More engaging are the details of how Greenberg, who would become the highest paid player in baseball at the time, changed the way the game was played.
Hours before teammates arrived for games, Greenberg would show up at ballparks to groove his swing, or improve his footwork around first base. Ever looking for an edge, he discovered that he could use bicycle tape to extend the webbing of his first-baseman’s mitt, or use licorice to resin the pocket.
“Other teams didn’t like it,” Rosengren writes, “but nothing in the rule book rendered Hank’s adaptation illegal.”
And while Babe Ruth’s homers were high and lunar, Greenberg’s were straight power strokes, what one writer described as looking like “a Bobby Jones tee shot.”
Baseball aficionados will also soak up encounters between the Tigers power hitter and Cleveland Indians legend Bob Feller, “the only pitcher who genuinely frightened Greenberg,” Rosenberg writes. In a game where Feller strikes out 18 Tiger batters, Greenberg uncorks a 450-foot double.

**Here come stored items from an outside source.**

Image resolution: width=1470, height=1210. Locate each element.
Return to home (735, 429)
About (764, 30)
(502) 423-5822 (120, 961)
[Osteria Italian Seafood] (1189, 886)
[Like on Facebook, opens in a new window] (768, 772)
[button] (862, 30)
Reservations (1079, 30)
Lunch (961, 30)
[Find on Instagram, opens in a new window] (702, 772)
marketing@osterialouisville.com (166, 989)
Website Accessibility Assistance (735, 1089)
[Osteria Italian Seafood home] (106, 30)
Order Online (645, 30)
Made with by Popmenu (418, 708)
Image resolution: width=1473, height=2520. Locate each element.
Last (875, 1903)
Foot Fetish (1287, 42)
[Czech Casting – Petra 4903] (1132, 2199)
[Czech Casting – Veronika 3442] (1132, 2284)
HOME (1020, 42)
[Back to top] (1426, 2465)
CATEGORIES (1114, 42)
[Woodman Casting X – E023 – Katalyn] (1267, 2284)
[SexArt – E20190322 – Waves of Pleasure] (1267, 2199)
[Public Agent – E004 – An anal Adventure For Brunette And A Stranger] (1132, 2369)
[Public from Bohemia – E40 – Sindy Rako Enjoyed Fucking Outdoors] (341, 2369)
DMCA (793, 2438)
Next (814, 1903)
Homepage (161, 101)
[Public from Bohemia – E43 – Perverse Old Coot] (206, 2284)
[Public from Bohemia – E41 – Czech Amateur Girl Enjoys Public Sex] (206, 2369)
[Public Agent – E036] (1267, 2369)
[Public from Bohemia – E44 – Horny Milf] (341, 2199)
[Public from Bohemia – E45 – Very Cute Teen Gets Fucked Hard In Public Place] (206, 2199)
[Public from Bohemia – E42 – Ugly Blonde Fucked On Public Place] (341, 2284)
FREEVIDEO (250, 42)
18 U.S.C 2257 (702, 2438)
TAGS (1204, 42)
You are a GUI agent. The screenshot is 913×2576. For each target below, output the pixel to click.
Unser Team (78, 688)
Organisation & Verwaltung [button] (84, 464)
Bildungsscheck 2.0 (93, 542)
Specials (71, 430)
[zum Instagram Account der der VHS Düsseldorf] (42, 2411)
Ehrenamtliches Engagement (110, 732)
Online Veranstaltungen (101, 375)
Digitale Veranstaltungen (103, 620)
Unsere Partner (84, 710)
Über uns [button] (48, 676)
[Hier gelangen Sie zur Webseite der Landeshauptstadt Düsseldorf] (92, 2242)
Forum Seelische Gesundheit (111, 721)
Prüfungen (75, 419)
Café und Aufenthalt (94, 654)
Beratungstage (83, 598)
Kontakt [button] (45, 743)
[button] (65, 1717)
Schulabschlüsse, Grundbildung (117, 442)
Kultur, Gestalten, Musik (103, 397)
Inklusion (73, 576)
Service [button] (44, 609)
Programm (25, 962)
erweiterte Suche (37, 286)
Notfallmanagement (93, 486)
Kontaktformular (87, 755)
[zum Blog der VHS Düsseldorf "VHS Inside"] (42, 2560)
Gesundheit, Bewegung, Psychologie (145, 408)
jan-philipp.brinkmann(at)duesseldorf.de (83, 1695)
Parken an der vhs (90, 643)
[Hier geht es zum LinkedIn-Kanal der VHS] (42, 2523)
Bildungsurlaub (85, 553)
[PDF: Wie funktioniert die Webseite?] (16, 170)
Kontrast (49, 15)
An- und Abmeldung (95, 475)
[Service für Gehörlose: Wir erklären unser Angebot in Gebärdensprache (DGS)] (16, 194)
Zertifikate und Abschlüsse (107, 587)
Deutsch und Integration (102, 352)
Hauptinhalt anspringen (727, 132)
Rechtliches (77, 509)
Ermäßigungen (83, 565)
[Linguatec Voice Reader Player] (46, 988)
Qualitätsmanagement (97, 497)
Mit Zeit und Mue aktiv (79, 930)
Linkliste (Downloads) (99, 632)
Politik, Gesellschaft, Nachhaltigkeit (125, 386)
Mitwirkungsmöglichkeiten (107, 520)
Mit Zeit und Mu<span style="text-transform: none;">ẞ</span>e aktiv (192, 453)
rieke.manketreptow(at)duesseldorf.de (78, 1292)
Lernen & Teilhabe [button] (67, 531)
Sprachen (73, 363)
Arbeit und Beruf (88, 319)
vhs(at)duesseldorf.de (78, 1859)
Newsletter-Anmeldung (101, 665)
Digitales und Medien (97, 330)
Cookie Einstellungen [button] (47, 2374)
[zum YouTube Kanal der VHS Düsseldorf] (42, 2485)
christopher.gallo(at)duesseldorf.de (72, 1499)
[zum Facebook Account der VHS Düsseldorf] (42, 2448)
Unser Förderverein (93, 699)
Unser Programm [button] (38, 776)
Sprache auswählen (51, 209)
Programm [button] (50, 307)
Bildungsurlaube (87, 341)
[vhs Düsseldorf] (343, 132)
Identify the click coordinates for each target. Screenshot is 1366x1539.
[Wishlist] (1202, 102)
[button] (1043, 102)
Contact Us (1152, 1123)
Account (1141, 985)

By the time he is 25, the 6-foot-4 Greenberg has developed into a charming and intelligent star. He wears his hair longer than most of the players of that day, and chooses more stylish clothes. Wire service photographers snap shots of him with beautiful young women at the beach.
Greenberg spent his final 13 years in Los Angeles, played tennis daily at the Beverly Hills Tennis Club and is buried at Hillside Memorial Park.
But it isn’t for such glamorous rewards that Greenberg deserves to be remembered. He deserves special note for, in the trickiest of times, connecting with fans and erasing biases with his work ethic, a will to win and a rare generosity of spirit.
Rosengren’s book reintroduces us to a player with that most-elusive trait in modern sports: genuine integrity.